## Extract to read
────
# Training a Classifier Using Gradients

By completing this notebook, you should get a good sense of how to use a gradient-based method to train a classifier. We're going to build modules for linear transformations of data, componentwise applications of the "sigmoid" function to a vector, and the mean-squared error loss. Once we have these modules, we will combine them to create a logistic regression classifier, which we will train on some randomly-generated data to see how the training process alters the decision-making process that the classifier goes through.

In [None]:
%pylab inline
import numpy as np
from sklearn import datasets

## Modules

The `linear` module computes the transformation $f(x,W,b) = Wx + b$ for a given input $x$ and parameters $W$ and $b$. The main goal of "training" our classifier will be to move from the randomly initialized $W$ and $b$ that we get by instantiating a module to the "best" $W$ and $b$ for a given data set.

The `__init__` method should take an input dimension `n_in` and an output dimension `n_out`, and should create the following instance variables:

1. The `n_out` by `n_in` matrix $W$.
2. The `n_out` vector $b$.
3. The `n_out` vector `output`, representing the output of the module.
4. The `n_in` vector `gradInput`, representing $\frac{\partial L}{\partial x}$.
5. The `n_out` by `n_in` matrix `gradW`, representing $\frac{\partial L}{\partial W}$.
6. The `n_out` vector `gradb`, representing $\frac{\partial L}{\partial b}$.

The matrix $W$ and vector $b$ should be initialized randomly. The other objects can be initialized to arrays of the correct shape filled with zeros.

The `updateOutput` function should update the value of the `output` variable and should return that `output` value.

The `updateGradInput` function should update the `gradInput` variable and return the new value of `gradInput`.

The `updateGradWeight` function should update _both_ `gradW` and `gradb` and should return a tuple consisting of `gradW` and `gradb`.

In case you're rusty on your chain rule, recall that 

$$\frac{\partial L}{\partial x} = W^T \frac{\partial L}{\partial y}$$

and

$$\frac{\partial L}{\partial W} = \frac{\partial L}{\partial y} x^T$$

and

$$\frac{\partial L}{\partial b} = \frac{\partial L}{\partial y}$$.

In [None]:
class Linear(object):
    def __init__(self, n_in, n_out):
        # TODO
        pass
        
    def updateOutput(self, input):
        # TODO
        pass
    
    def updateGradInput(self, gradOutput):
        # TODO
        pass
    
    def updateGradWeight(self, gradOutput):
        # TODO
        pass

The `Sigmoid` module will be responsible for calculating $\sigma(x) = \frac{1}{1 + \exp(-x)}$. Since there are no tunable parameters to this module, we only have to implement `updateOutput` and `updateGradInput` here.
────
## Data
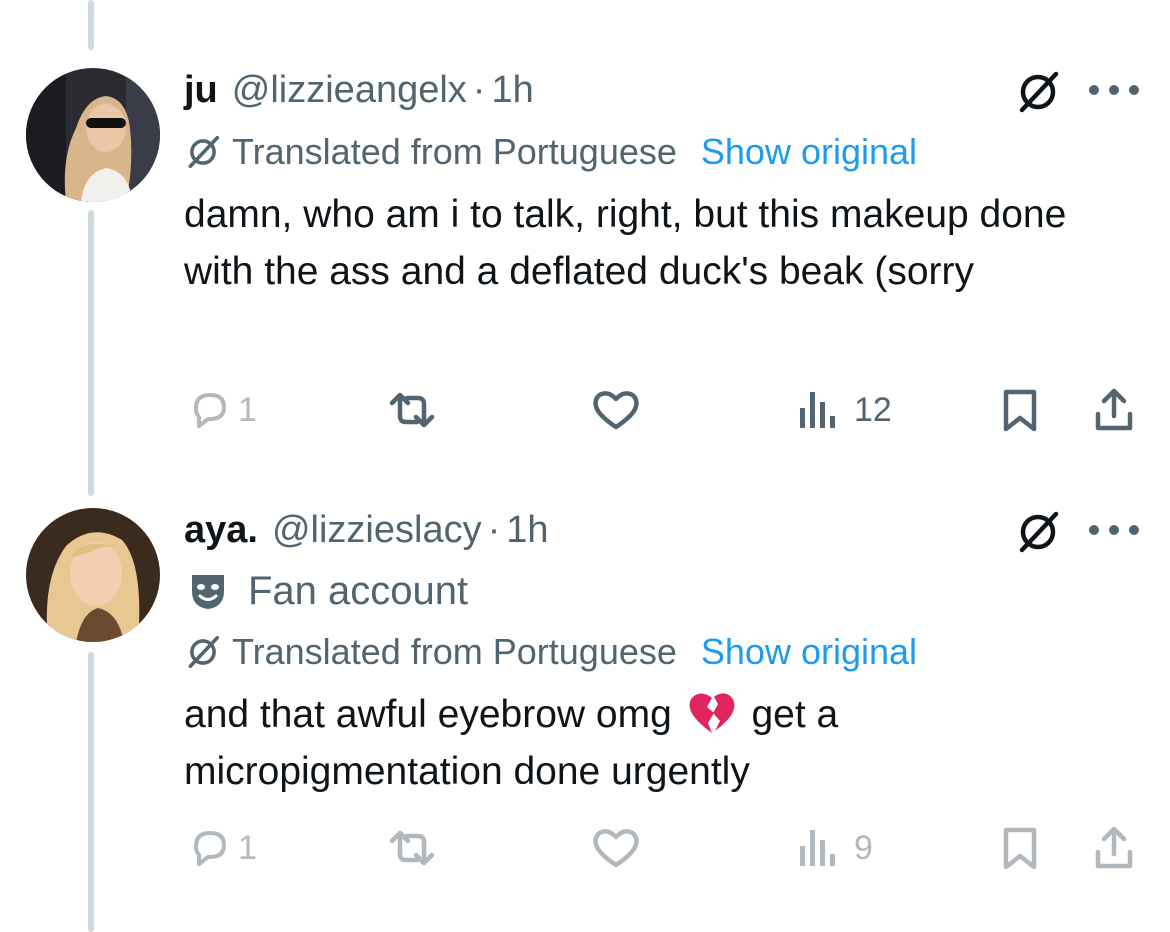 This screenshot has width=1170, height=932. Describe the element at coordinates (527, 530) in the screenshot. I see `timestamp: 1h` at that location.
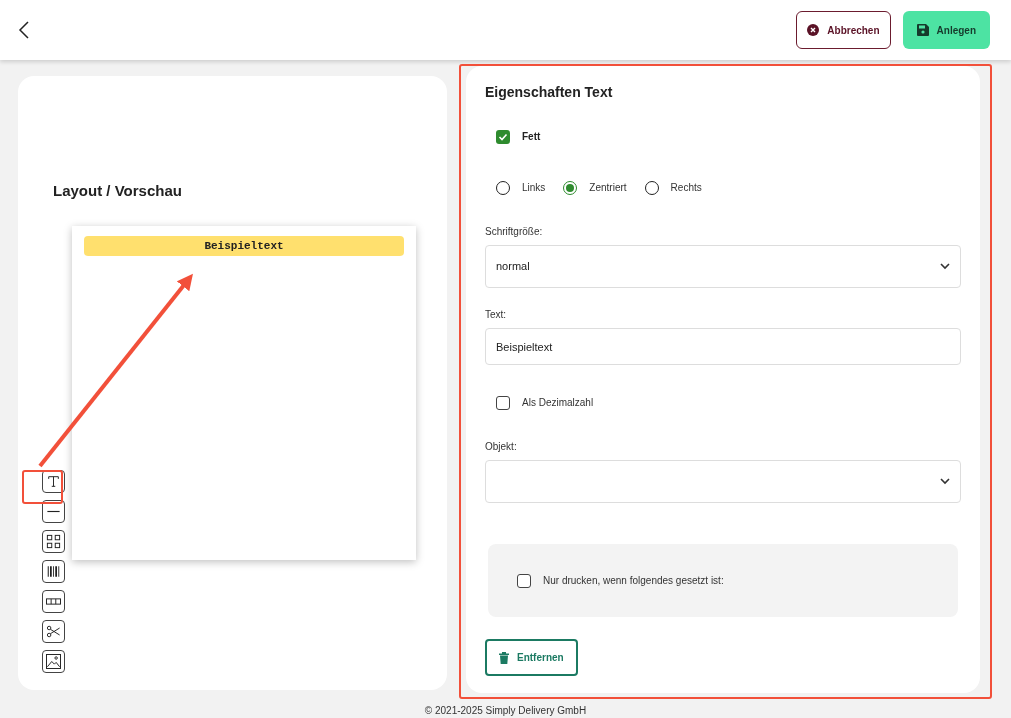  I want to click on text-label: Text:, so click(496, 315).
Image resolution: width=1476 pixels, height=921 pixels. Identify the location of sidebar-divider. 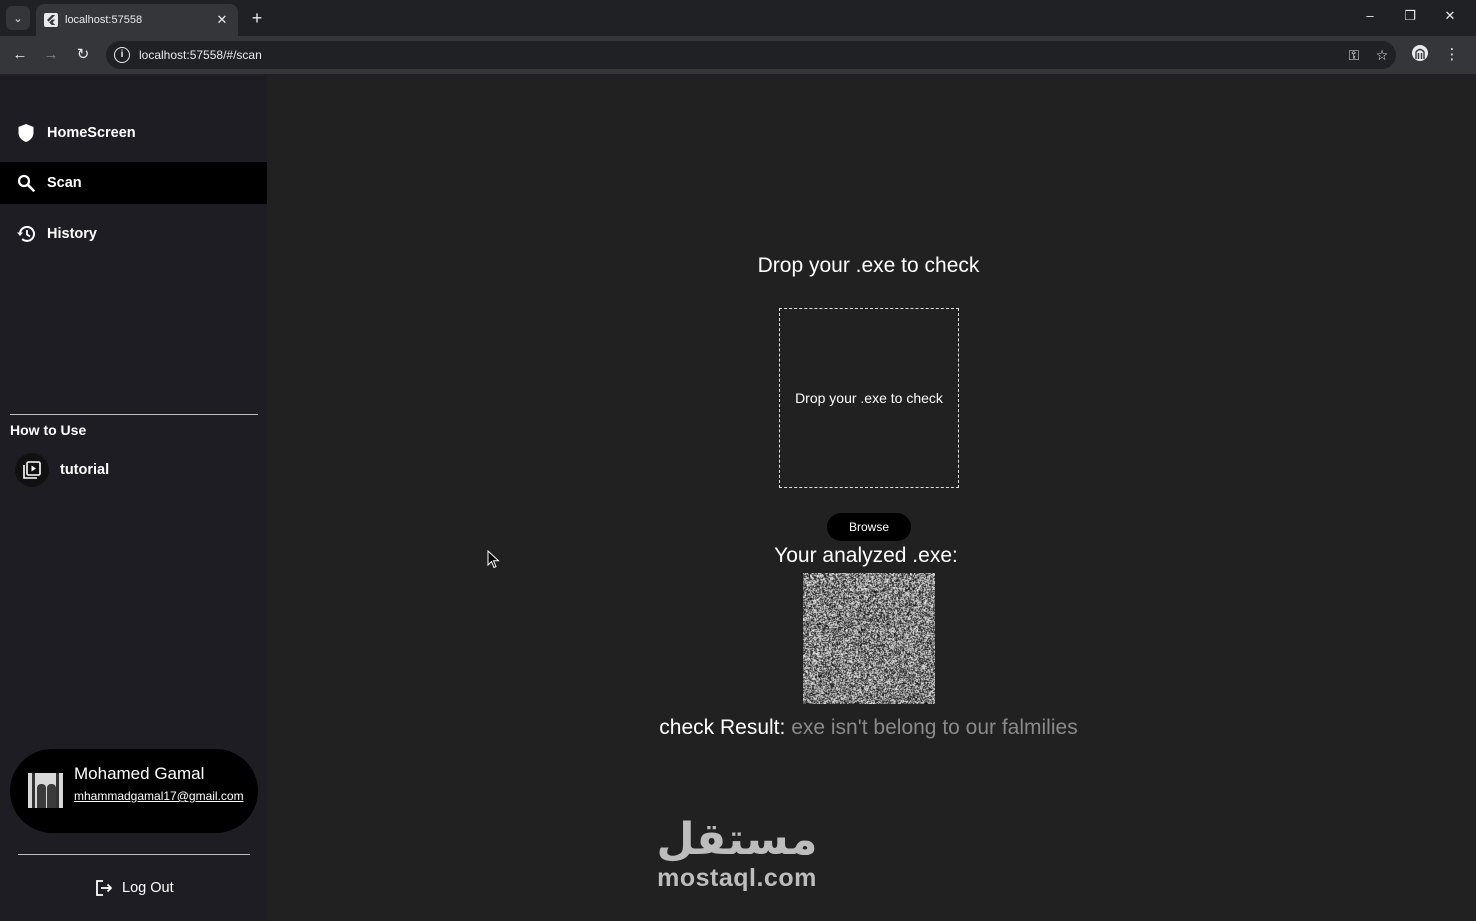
────
## Assignment
List every instance variable that the classifier-training notebook says the `__init__` method of the `linear` module should create. The data is separate from the classifier-training notebook.

## Exercise solution
- `W`
- `b`
- `output`
- `gradInput`
- `gradW`
- `gradb`